The Qur’an has many stories common with the Bible: Adam’s sin, Noah and the ark, Abraham binding his son for sacrifice at God’s command, and Moses struggling with the Pharaoh to free the Israelites. Like the Christian New Testament, the Qur’an affirms the miraculous birth of Jesus, his many miracles, and his status as the Messiah.

There are also differences. Many Christians, for example, read the Bible as affirming that Jesus was the Son of God or that he was divine as well as human in nature. The Qur’an emphasizes that God “neither begets nor is begotten” and criticizes the view that “God was Jesus the Messiah.” The Qur’an proclaims itself as the word of God and as the restoration and completion of the earlier divine revelations, the Torah, Psalms, and Gospel. 

The Qur’an sounds forth today from mosques, minarets, cassettes, and the Internet. It is not classified as poetry, but its features are deeply poetic in the wider sense of the term. It is not music but it is rhythmic and, in recitation, deeply melodic. It does not follow the chronological and narrative modes typical of biblical storytelling; rather, passages change suddenly from the legal to the narrative to the mystical, while themes emerge and then disappear only to emerge again later. Muslims learn the Qur’an by learning it in Arabic—even if it is not their native language—and learning a sophisticated set of rules for enunciating each sound.

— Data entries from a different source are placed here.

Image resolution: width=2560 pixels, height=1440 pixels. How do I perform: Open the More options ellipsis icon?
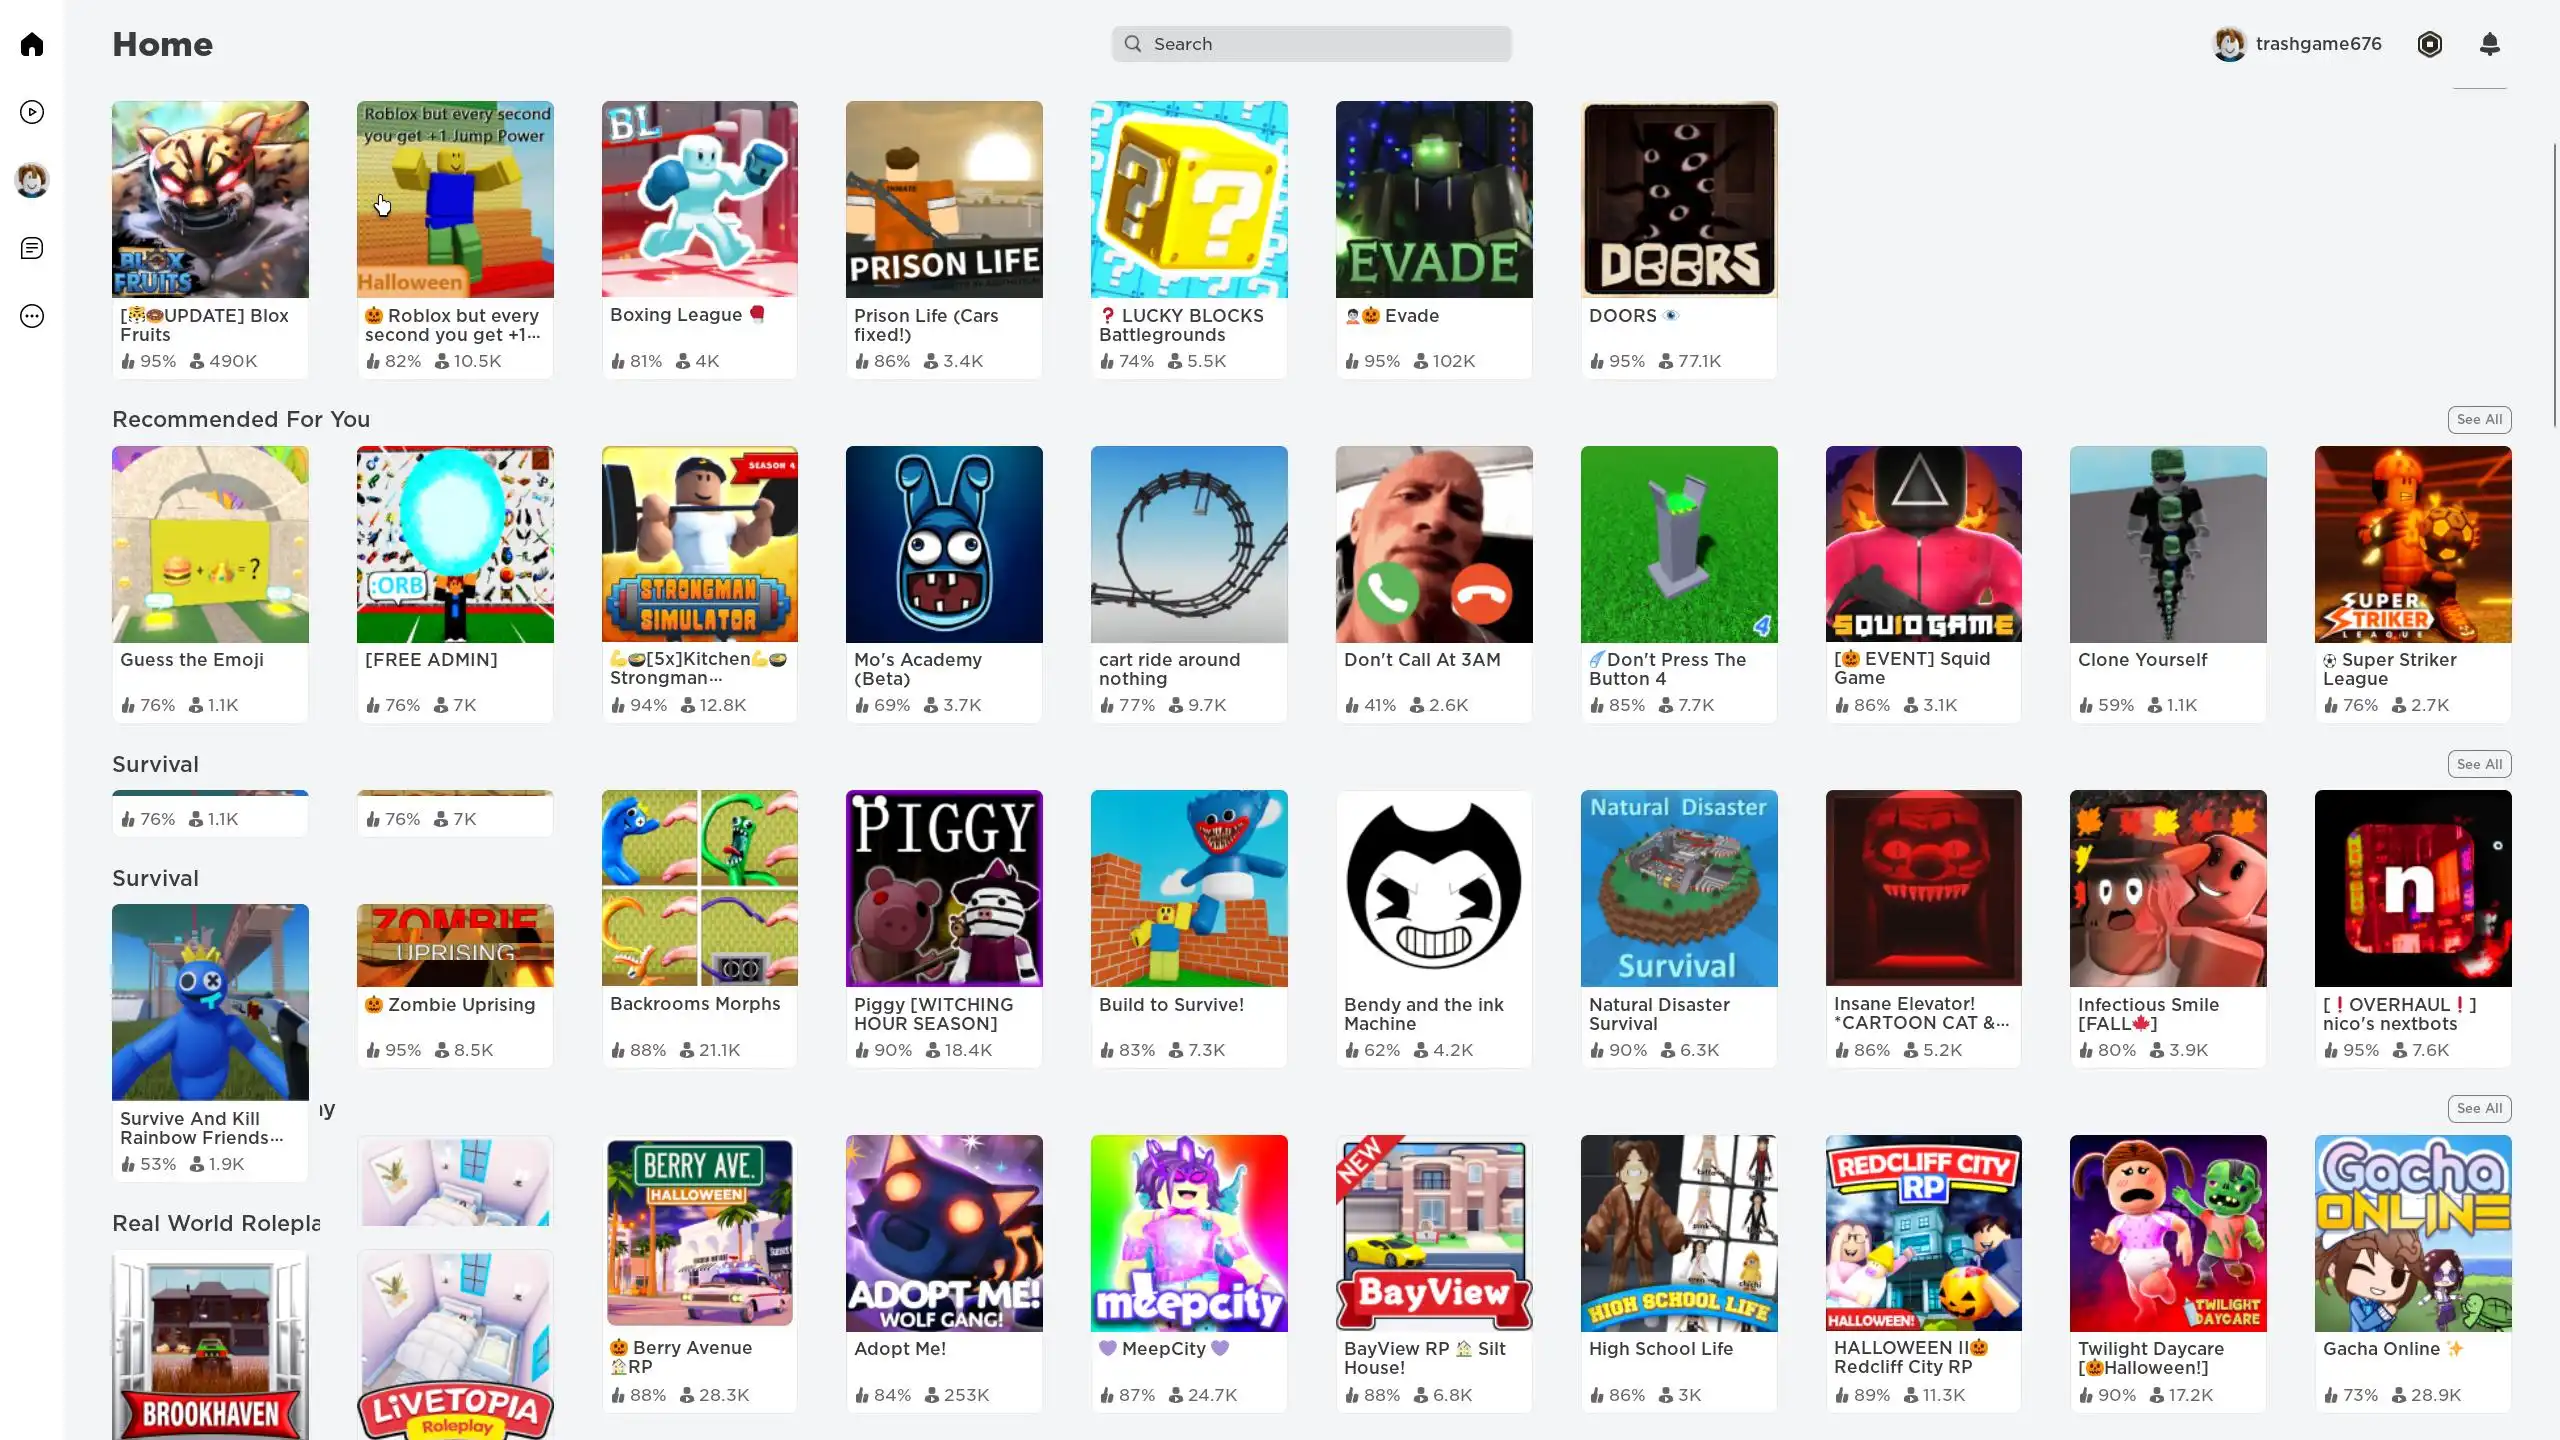coord(32,316)
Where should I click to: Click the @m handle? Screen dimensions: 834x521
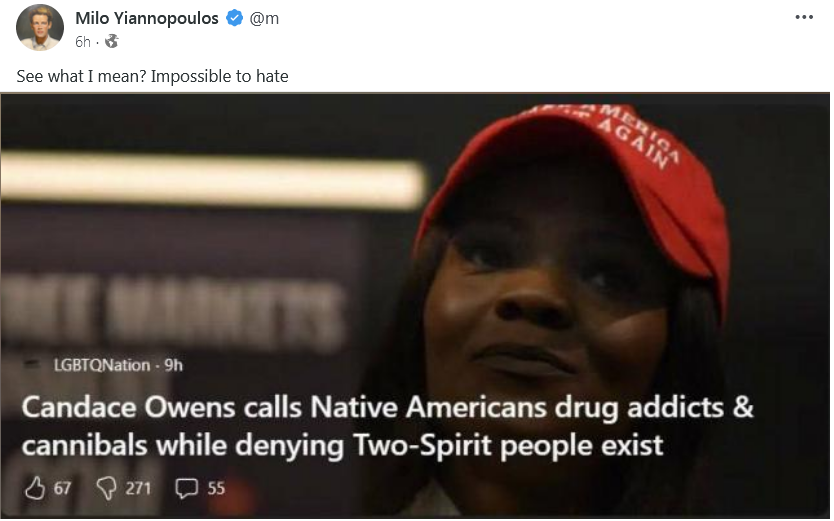coord(264,18)
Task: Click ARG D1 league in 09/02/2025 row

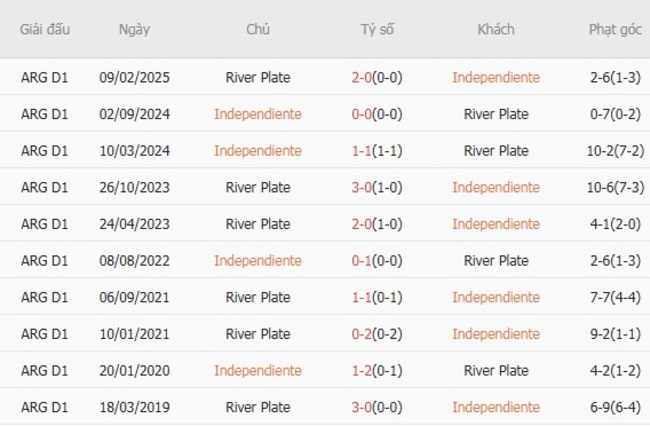Action: pos(45,77)
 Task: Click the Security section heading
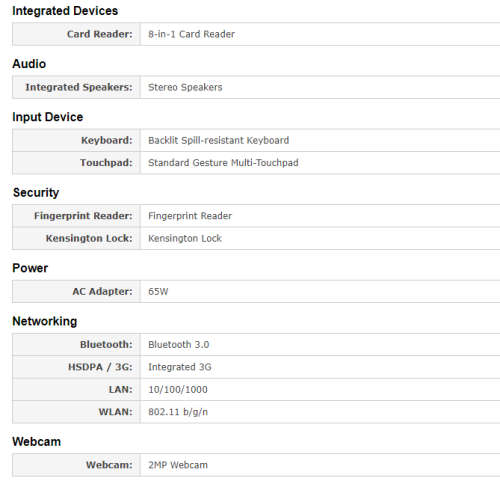pyautogui.click(x=36, y=193)
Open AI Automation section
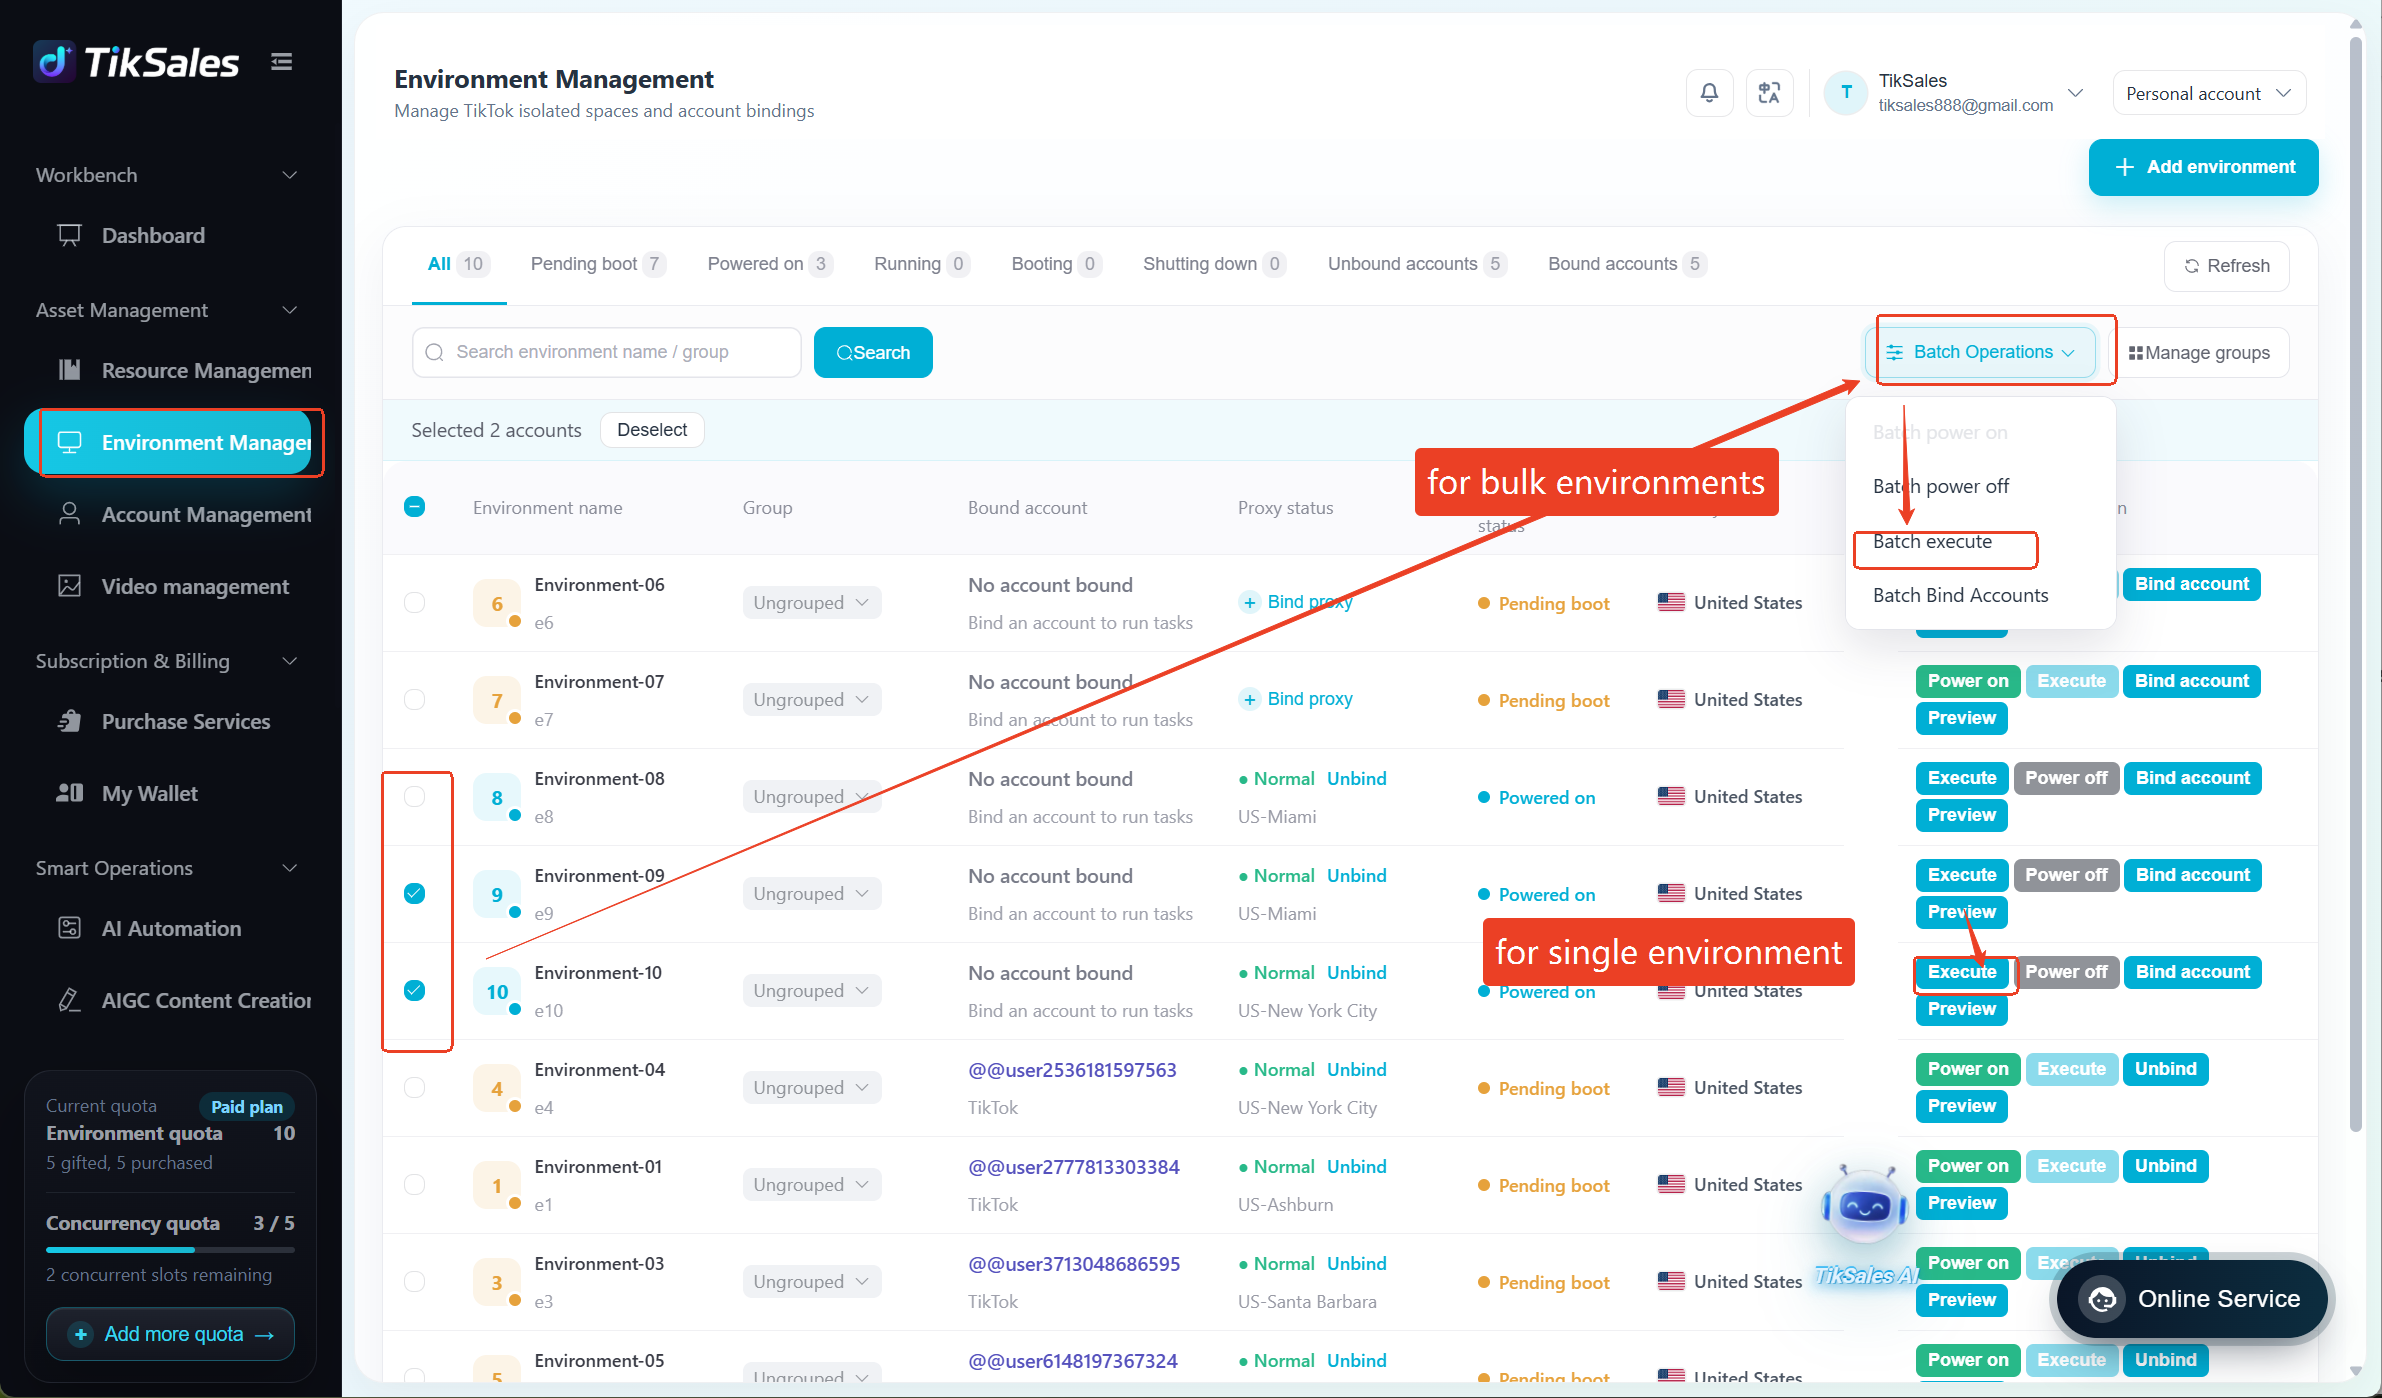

The Qur’an also impelled one of world’s great calligraphic traditions. Qur’anic calligraphy became a key feature of Islamic architecture and the learning and practice of calligraphy form a contemplative practice viewed in its own right.

Joy in enunciating the sounds and forming the letters of the Qur’an, the word of God in Islam, has been at the heart of Islamic civilization. For most Muslims, the Qur’an is both theologically and practically untranslatable; it truly exists only in its original Arabic and becomes most intimately and powerfully present as it is performed and embodied orally and visually.  

Supporting Links:

“Islamic Calligraphy.” Wikipedia. Link to resourcenew window (accessed February 4, 2010).

“Qur'an Manuscript, A.H. 707/ 1307–8; Ilkhanid period (1206–1353).” The Metropolitan Museum of Art.
Link to resourcenew window (accessed February 5, 2010).

“Recitation of Qur’an al-Karim: The Recitation of Sheikh al-Manshawi.” Voiceofquran.com. Link to resourcenew window (accessed February 5, 2010). (Note: click on blue hypertext of verse numbers under each chapter).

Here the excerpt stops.